* [Exercise details]:
Check each line of the records below and collect those holding "computer".

* [The records]:
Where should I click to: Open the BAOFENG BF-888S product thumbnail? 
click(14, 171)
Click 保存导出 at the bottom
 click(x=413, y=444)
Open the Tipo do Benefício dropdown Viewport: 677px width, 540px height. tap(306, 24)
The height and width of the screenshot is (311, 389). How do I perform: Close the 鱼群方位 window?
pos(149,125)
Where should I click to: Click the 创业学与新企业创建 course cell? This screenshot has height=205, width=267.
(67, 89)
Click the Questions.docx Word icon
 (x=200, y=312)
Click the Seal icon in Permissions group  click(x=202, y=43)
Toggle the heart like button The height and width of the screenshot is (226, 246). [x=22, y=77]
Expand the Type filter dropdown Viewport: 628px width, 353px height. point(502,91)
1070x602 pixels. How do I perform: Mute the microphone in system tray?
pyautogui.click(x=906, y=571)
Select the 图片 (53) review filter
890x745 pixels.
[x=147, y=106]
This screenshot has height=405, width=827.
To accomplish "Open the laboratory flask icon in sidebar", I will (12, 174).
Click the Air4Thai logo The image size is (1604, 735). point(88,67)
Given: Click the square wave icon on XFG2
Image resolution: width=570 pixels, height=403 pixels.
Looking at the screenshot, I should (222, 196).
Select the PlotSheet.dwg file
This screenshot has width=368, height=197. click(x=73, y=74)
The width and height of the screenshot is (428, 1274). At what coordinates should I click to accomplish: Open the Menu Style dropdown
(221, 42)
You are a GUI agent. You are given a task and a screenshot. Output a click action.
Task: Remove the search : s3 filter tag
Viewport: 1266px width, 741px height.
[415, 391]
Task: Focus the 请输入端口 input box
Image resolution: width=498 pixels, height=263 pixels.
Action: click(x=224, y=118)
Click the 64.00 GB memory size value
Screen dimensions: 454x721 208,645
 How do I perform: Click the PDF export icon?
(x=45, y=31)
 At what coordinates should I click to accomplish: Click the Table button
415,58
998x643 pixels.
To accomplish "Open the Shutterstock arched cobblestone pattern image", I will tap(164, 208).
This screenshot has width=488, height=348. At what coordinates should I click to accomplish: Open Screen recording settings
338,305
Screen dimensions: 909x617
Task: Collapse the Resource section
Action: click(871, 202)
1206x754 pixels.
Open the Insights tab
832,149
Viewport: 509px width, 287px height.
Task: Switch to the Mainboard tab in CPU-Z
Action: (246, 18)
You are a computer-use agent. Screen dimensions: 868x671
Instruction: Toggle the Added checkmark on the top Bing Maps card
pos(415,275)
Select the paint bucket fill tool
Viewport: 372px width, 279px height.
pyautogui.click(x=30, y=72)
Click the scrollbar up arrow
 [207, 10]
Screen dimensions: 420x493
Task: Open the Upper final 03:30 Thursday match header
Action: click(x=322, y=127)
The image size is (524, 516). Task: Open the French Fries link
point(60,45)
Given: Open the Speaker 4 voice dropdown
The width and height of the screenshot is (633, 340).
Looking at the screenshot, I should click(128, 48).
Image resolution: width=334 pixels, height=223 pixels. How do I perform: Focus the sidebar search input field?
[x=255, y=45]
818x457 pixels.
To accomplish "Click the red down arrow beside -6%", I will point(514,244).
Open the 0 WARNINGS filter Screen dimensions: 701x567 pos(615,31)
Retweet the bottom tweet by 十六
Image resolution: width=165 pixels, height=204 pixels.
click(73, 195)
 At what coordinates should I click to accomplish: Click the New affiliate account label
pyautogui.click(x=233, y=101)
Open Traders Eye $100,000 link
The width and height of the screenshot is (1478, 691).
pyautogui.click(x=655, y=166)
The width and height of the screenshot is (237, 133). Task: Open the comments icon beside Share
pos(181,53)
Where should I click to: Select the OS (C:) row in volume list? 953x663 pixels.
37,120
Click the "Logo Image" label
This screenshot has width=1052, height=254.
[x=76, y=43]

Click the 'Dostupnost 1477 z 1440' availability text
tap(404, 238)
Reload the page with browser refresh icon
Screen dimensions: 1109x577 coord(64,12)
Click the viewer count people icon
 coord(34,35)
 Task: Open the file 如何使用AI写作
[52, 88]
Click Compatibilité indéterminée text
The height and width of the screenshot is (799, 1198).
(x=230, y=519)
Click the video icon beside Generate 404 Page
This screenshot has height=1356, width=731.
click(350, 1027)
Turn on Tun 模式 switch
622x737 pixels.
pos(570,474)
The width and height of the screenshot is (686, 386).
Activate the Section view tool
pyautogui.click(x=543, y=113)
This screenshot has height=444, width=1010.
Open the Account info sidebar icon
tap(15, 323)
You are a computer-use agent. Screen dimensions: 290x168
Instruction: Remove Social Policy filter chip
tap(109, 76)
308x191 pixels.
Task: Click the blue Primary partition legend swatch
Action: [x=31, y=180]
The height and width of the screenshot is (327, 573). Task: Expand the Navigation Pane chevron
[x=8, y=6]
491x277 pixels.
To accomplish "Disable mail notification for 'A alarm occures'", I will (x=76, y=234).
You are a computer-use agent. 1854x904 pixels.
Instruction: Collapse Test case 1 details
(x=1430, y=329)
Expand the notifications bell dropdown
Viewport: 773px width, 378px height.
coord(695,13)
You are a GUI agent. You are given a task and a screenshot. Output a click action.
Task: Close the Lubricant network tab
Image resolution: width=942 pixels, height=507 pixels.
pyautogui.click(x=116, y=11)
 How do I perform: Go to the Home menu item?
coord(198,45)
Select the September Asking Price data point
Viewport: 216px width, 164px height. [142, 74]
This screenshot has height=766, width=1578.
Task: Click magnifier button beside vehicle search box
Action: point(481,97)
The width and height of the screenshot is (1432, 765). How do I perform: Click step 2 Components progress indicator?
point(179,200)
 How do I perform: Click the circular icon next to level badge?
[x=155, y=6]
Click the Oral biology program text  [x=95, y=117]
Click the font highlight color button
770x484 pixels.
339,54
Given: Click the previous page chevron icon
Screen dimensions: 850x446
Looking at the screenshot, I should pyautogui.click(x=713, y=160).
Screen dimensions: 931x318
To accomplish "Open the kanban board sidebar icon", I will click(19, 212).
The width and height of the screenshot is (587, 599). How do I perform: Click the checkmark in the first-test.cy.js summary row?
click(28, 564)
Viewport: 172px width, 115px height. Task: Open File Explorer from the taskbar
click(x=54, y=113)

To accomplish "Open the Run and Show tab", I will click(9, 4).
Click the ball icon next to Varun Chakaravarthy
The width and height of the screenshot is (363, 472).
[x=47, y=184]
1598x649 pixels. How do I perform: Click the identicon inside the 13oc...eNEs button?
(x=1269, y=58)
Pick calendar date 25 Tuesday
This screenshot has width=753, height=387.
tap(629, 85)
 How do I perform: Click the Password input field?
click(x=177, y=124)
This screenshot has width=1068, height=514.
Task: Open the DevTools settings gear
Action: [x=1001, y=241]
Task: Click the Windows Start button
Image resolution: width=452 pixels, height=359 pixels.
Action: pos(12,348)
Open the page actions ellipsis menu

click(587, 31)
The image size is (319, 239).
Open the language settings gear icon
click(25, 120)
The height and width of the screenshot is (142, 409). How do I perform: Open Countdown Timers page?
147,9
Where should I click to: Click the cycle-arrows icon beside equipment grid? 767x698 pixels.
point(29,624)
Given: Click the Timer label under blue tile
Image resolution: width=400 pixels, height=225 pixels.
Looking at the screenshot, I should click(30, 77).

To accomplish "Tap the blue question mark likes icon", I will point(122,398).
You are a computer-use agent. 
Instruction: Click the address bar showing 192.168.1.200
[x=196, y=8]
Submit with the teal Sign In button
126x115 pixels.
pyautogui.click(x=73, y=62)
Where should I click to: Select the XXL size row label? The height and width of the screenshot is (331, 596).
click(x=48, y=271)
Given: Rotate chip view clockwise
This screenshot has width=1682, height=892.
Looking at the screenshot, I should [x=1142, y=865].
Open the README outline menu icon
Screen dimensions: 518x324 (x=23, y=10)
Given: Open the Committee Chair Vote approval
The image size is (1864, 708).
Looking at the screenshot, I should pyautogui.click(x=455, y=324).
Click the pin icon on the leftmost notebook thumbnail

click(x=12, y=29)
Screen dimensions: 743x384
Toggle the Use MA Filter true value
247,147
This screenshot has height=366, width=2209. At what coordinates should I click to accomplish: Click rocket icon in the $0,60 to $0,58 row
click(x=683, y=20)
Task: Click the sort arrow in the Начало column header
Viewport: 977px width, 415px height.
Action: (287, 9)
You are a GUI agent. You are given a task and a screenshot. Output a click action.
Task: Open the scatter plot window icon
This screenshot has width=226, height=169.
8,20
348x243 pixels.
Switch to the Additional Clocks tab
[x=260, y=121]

* [Task output]:
You are a computer-use agent. Screen dimensions: 868x671
You are a computer-use agent. Screen dimensions: 290x168
You are a computer-use agent. 1854x904 pixels.
You are a computer-use agent. 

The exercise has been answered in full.